Segment Start: Listed records

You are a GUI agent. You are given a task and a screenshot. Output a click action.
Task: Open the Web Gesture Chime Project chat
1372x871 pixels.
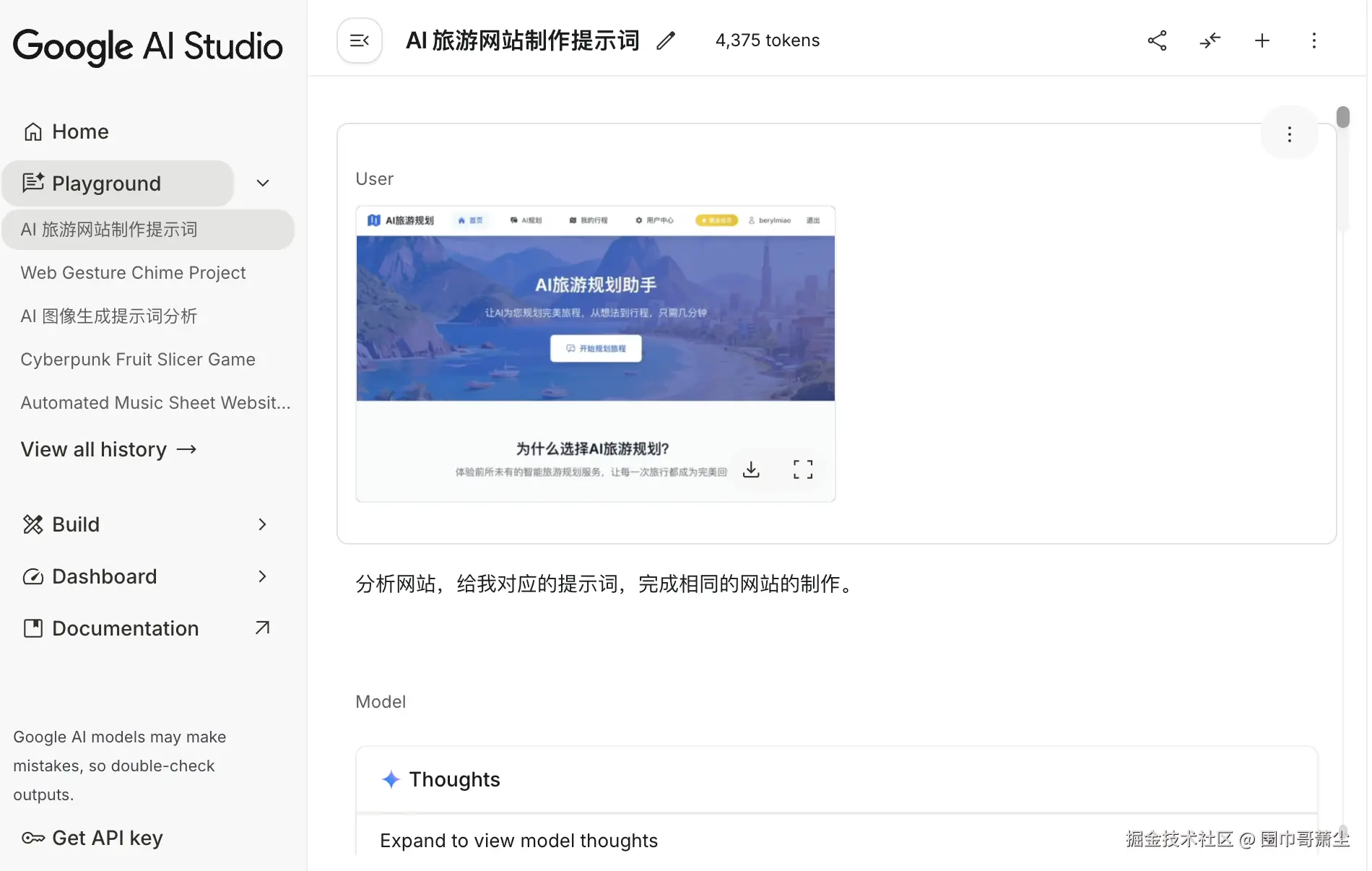(x=133, y=272)
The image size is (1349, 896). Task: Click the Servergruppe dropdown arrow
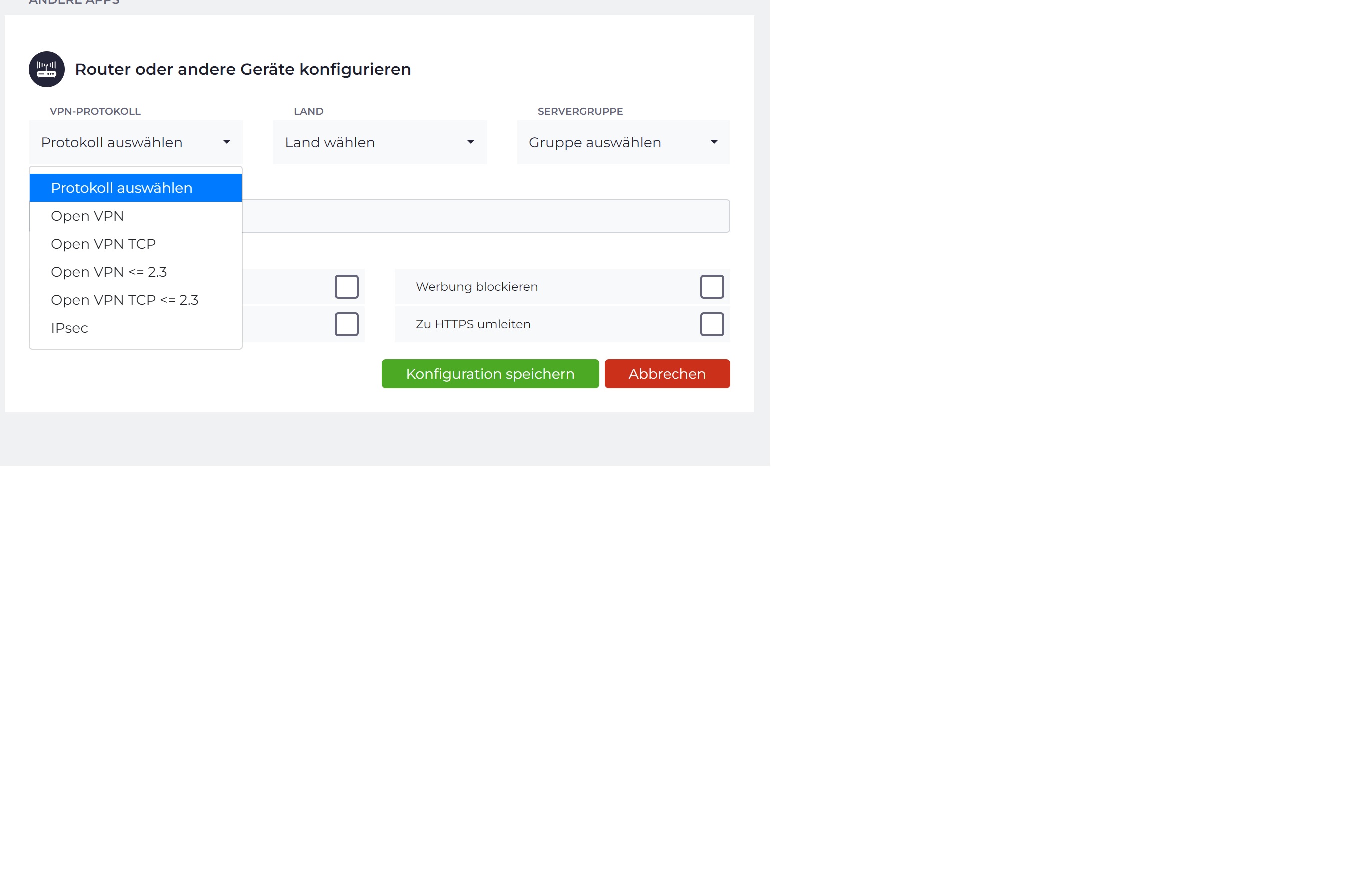coord(714,142)
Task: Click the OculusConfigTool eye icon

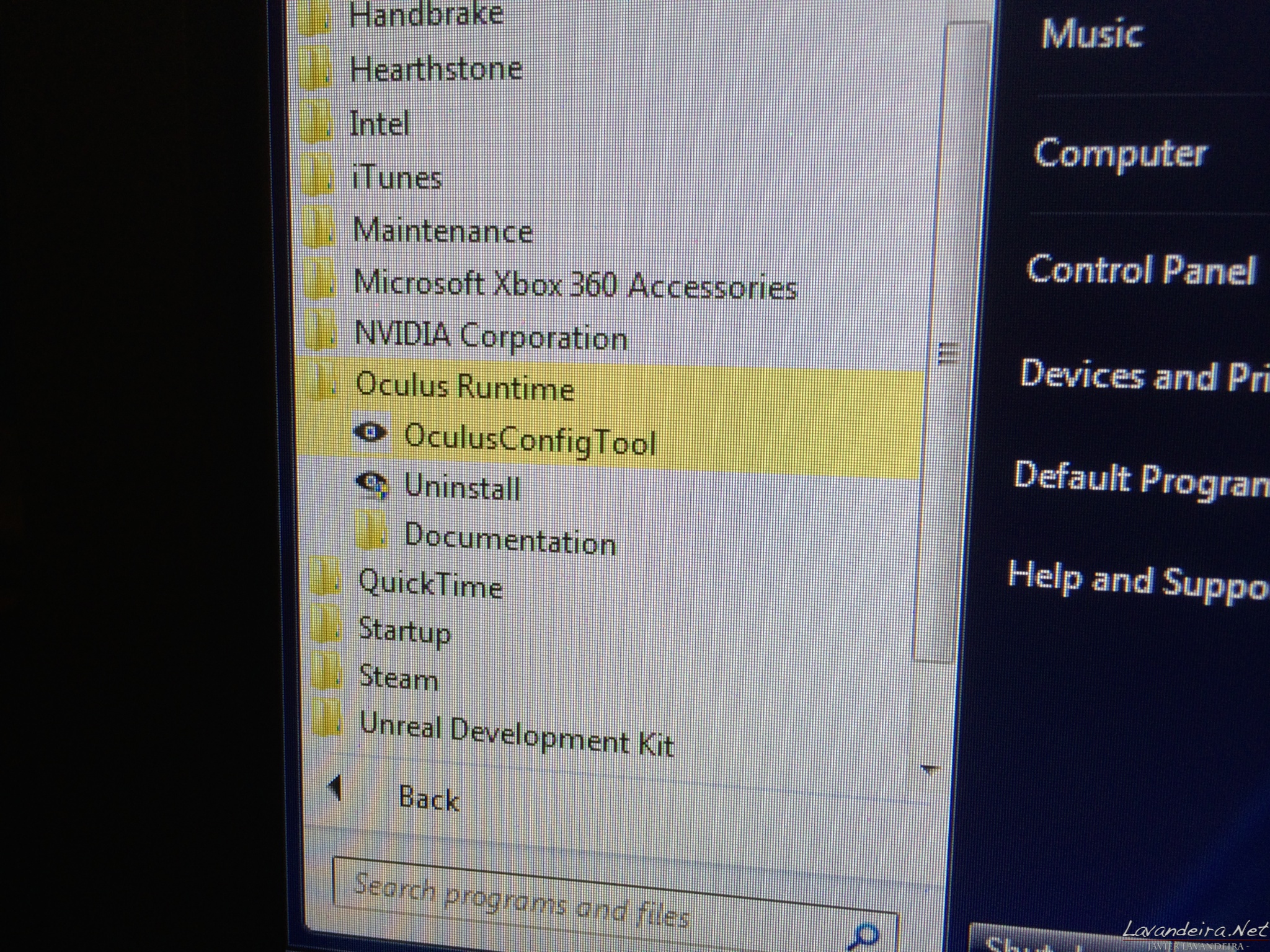Action: (x=370, y=432)
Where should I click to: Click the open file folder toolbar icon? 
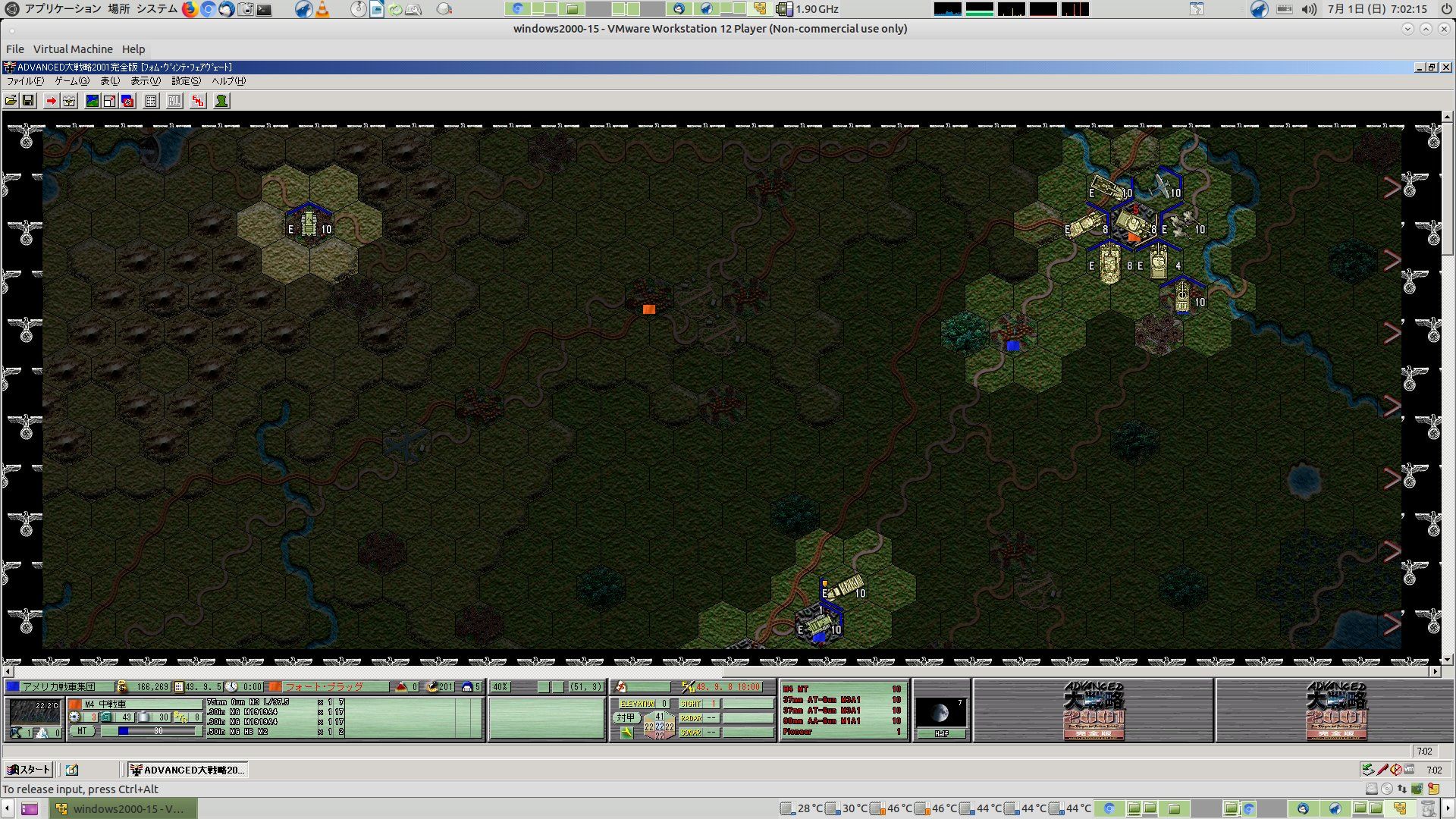coord(11,101)
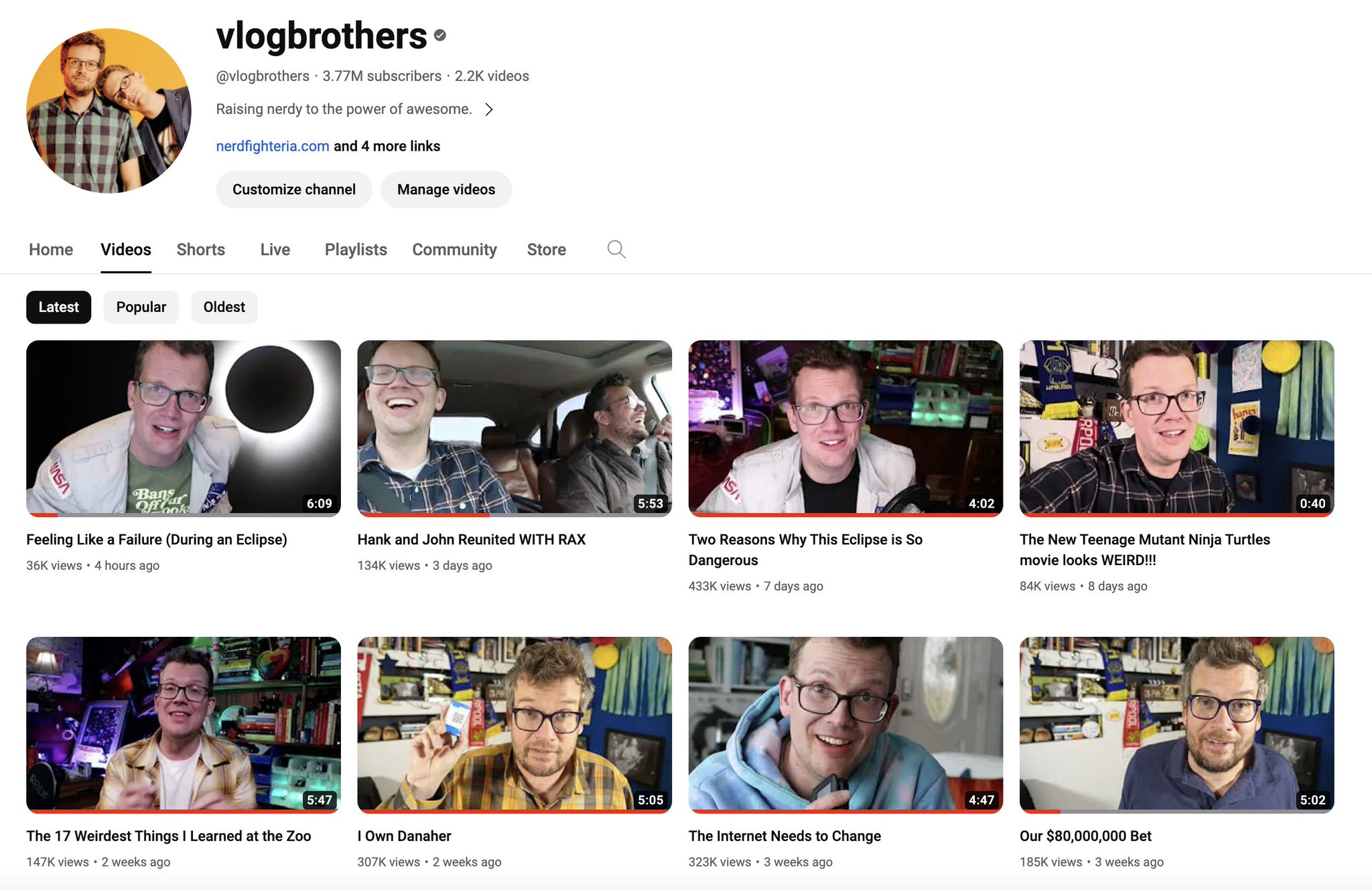Open the thumbnail for 'Feeling Like a Failure'
The width and height of the screenshot is (1372, 890).
pos(183,429)
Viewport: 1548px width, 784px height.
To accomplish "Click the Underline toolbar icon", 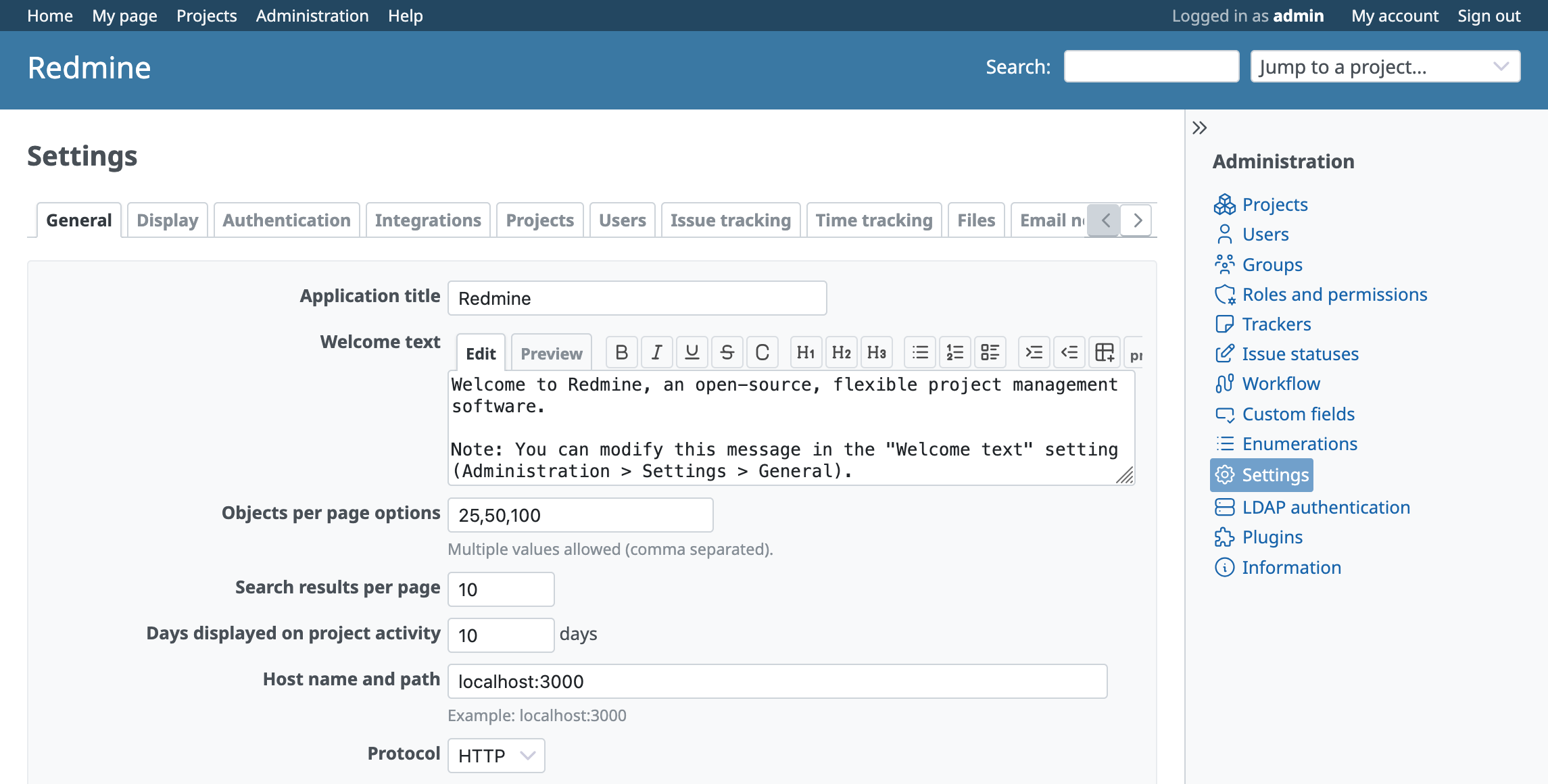I will [692, 352].
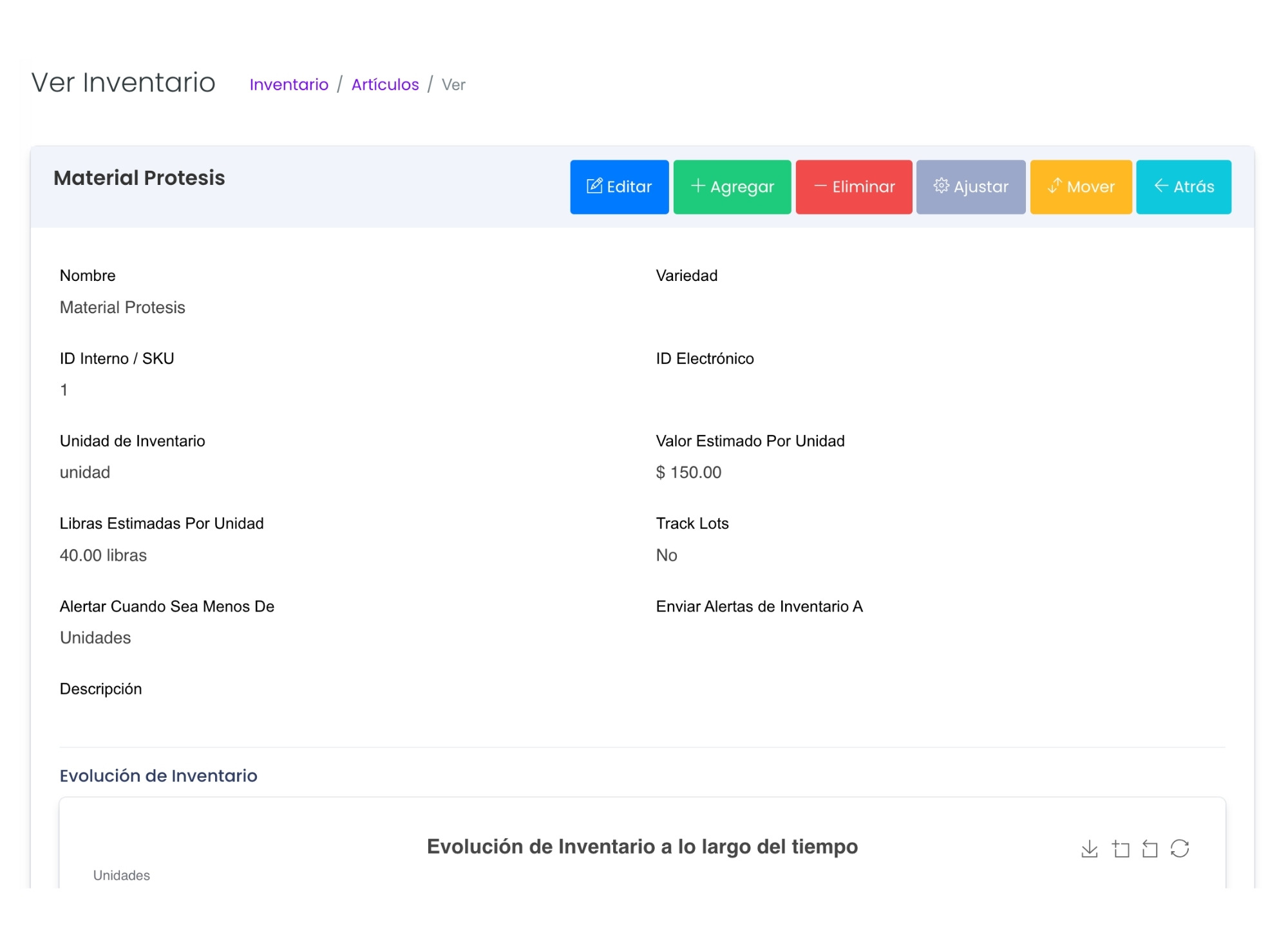1288x933 pixels.
Task: Click the minus icon on Eliminar
Action: (x=820, y=186)
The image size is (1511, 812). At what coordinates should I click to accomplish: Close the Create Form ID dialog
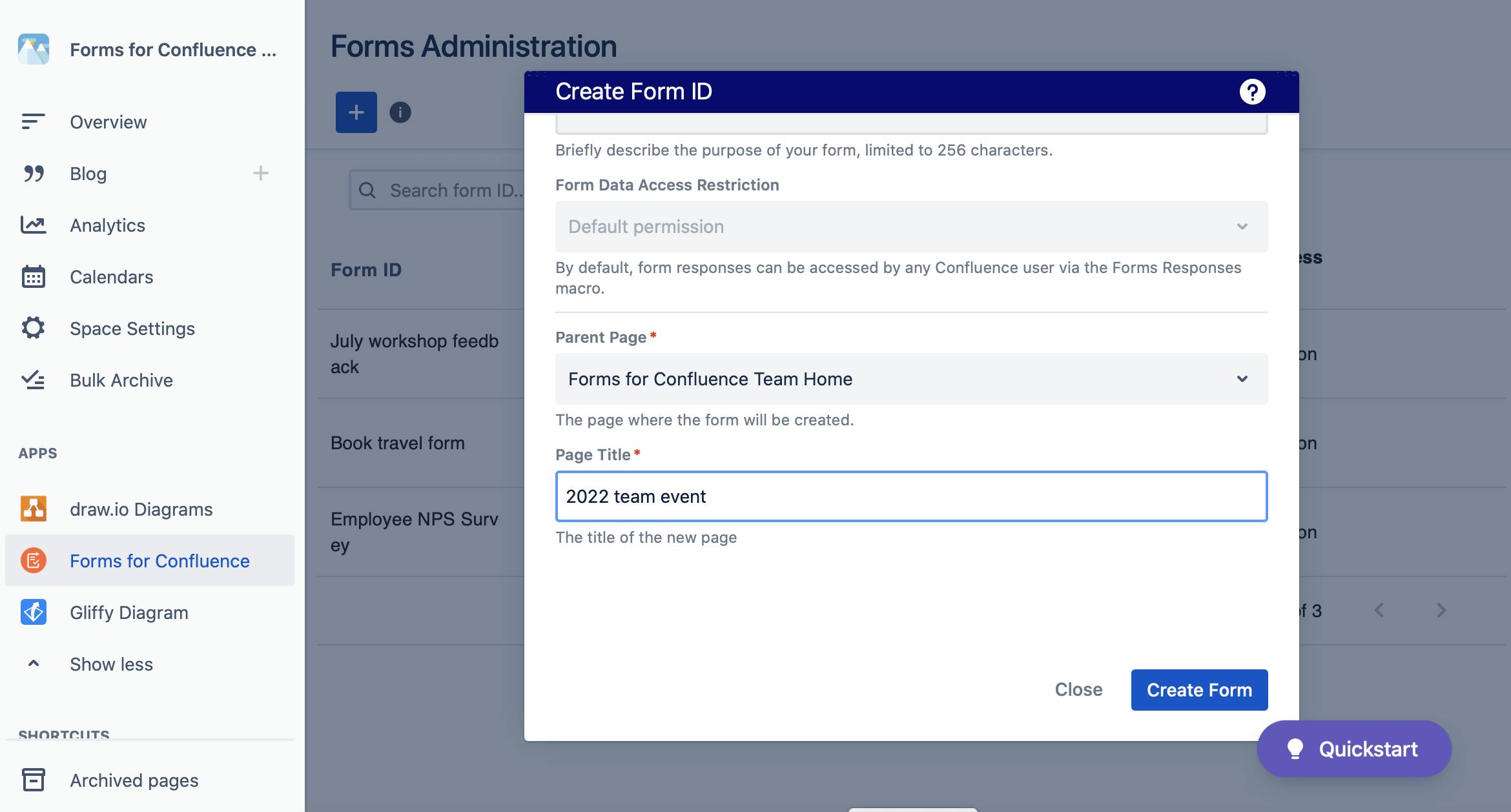point(1078,689)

Segment End: Listed records

- **About this task**: Your answer must be the lines from the opening line of the entries through the line holding "Viewport: 1548px width, 784px height.", written out exactly and without any picture.

- **Written solution**:
You are a GUI agent. You are given a task and a screenshot. Output a click action.
Task: Open the Web Gesture Chime Project chat
1372x871 pixels.
(x=133, y=272)
The image size is (1349, 896). Task: Click the Servergruppe dropdown arrow
coord(714,142)
Task: Click the OculusConfigTool eye icon

Action: (x=370, y=432)
Where should I click to: Click the open file folder toolbar icon? 
coord(11,101)
Open the thumbnail for 'Feeling Like a Failure'
The width and height of the screenshot is (1372, 890).
pos(183,429)
Viewport: 1548px width, 784px height.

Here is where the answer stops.